This caught my interest:
[http://dspace.mit.edu/handle/1721.1/7025](http://dspace.mit.edu/handle/1721.1/7025)

It is indeed one of the coolest papers and programs ever. KAM is a smart ODE
solver, written in ZetaLisp on a Symbolics. It analyzes 2D pointsets created
by any 2d equations, esp. non-linear ones. Typically a system of ordinary or
partial differential equations, with a set of boundary and initial conditions.
A typical non-linear physical system. It creates MST's (Minimal spanning
trees) of the calculated points to get the shape and number of curves, to see
the number of clusters (checking the distance of the curves), and if the
curves are linear or space filling. Then the phase space is searched for
initial states and end conditions, and to get useful summaries. It cannot do
shape matching though, so repetitions and mirroring are not detected as such.

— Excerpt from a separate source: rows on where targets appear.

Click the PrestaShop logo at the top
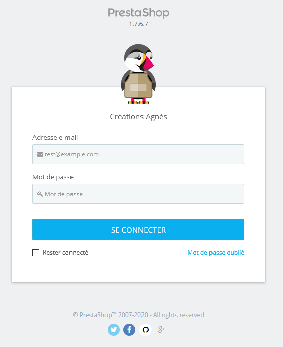283x347 pixels. [138, 13]
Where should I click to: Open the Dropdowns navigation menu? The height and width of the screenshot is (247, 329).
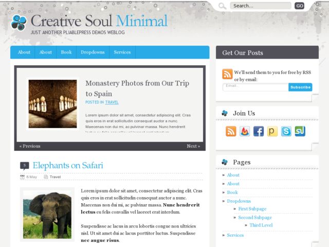point(93,52)
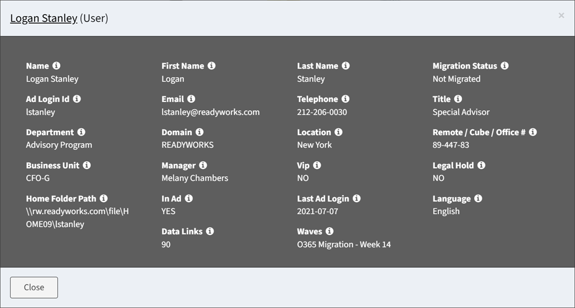Click the Migration Status info icon
The width and height of the screenshot is (575, 308).
504,66

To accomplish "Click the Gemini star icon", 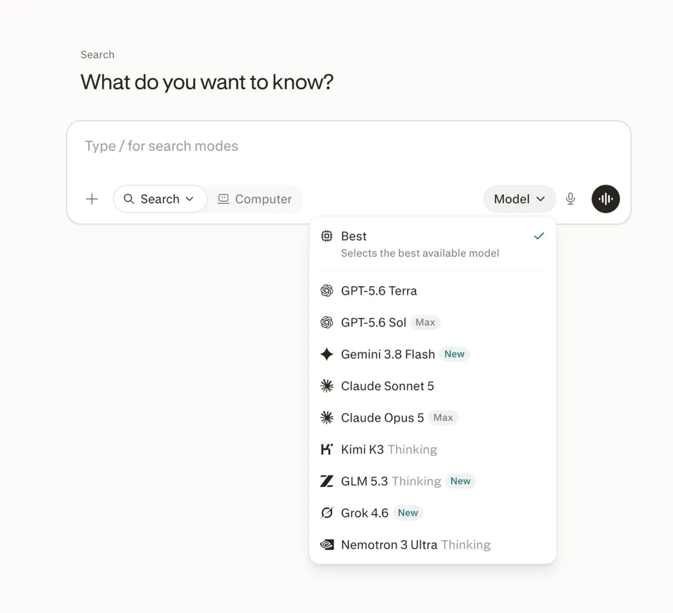I will pyautogui.click(x=327, y=355).
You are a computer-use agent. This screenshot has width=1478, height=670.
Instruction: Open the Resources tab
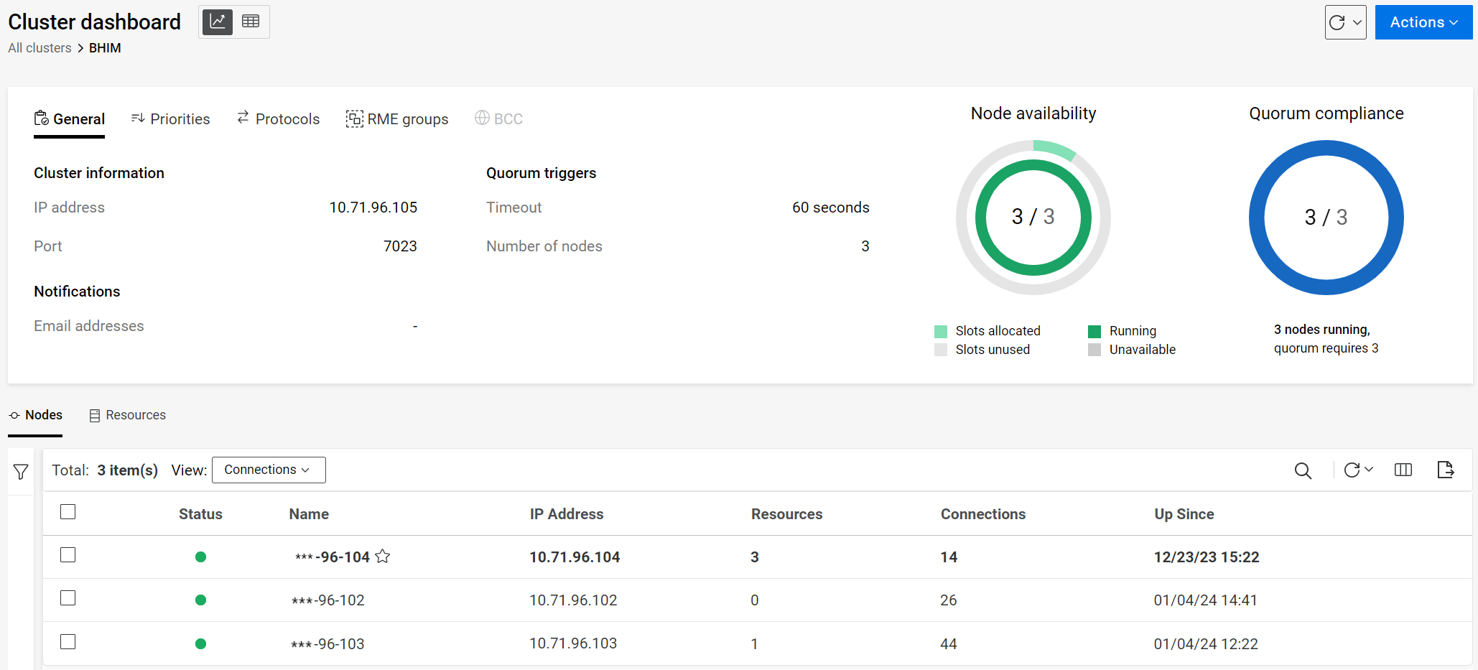128,415
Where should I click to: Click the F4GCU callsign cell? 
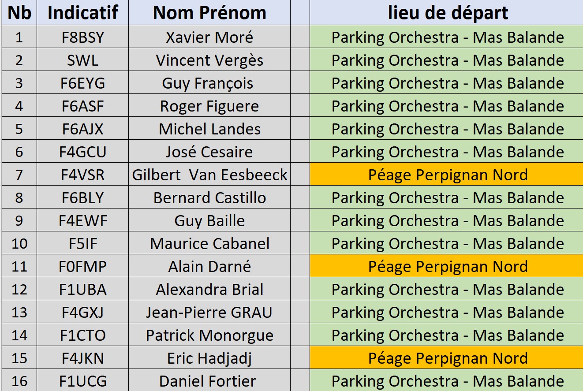82,152
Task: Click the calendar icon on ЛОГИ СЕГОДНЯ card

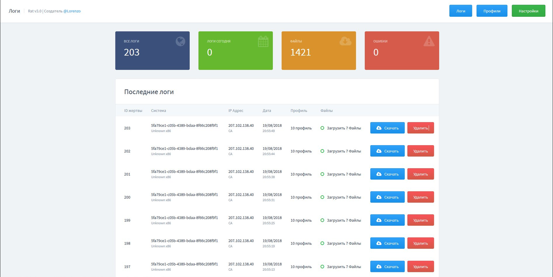Action: click(263, 42)
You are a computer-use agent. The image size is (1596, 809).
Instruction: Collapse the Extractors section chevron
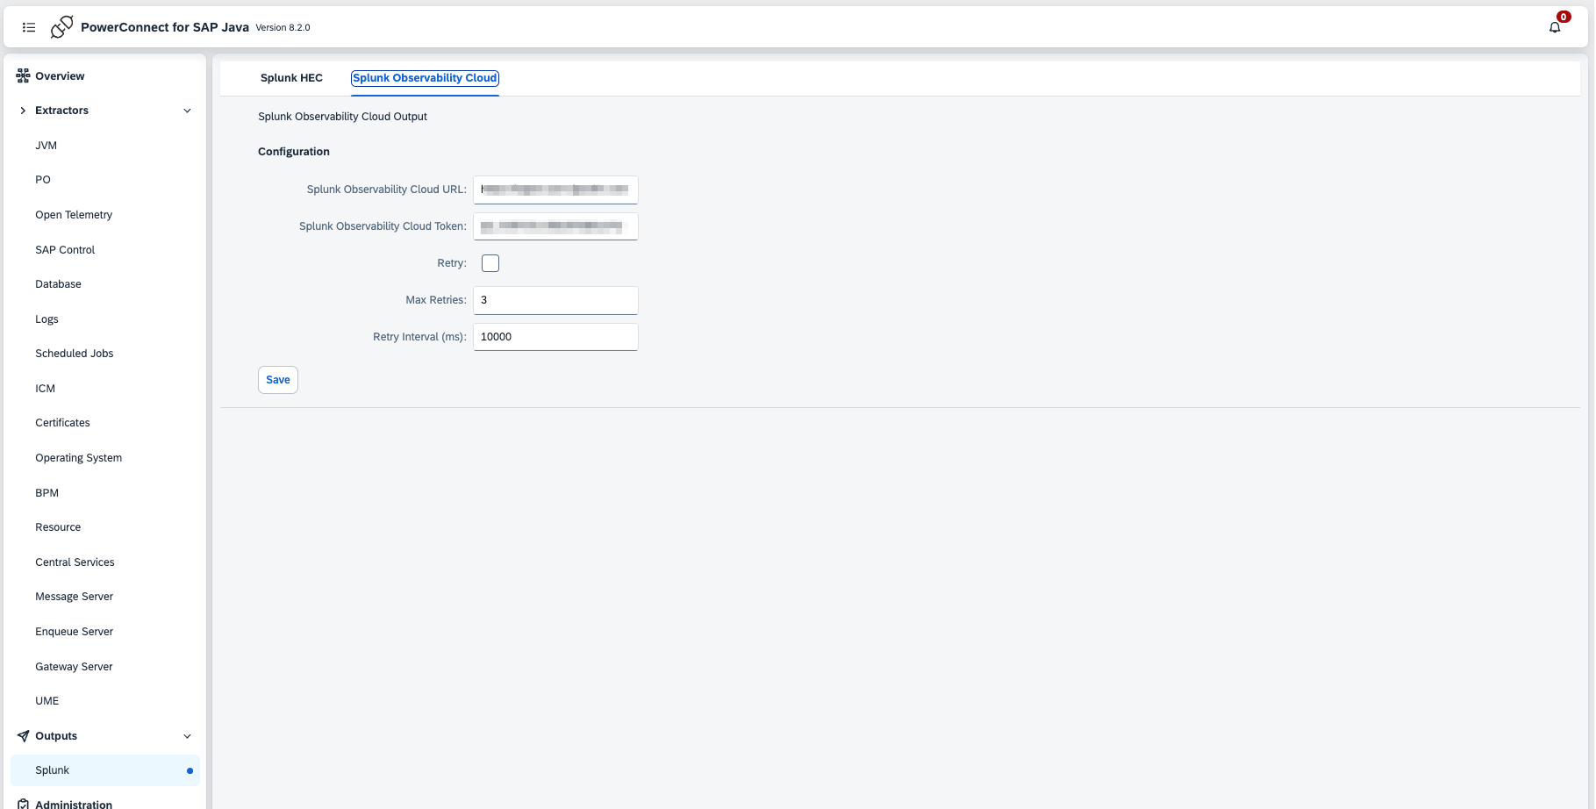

The goal is to get high-level descriptions of the model and the numerical
dataset, and at which parameter ranges and conditions the system falls into
chaos. Chaotic systems are bad for predictability but mostly good for
engineering purposes.

------
erhupisg
Robert McIntyre is a wizard in his own right. He has taken the prowess of his
mental faculties to the extreme, even mastering the art of bioluminescence.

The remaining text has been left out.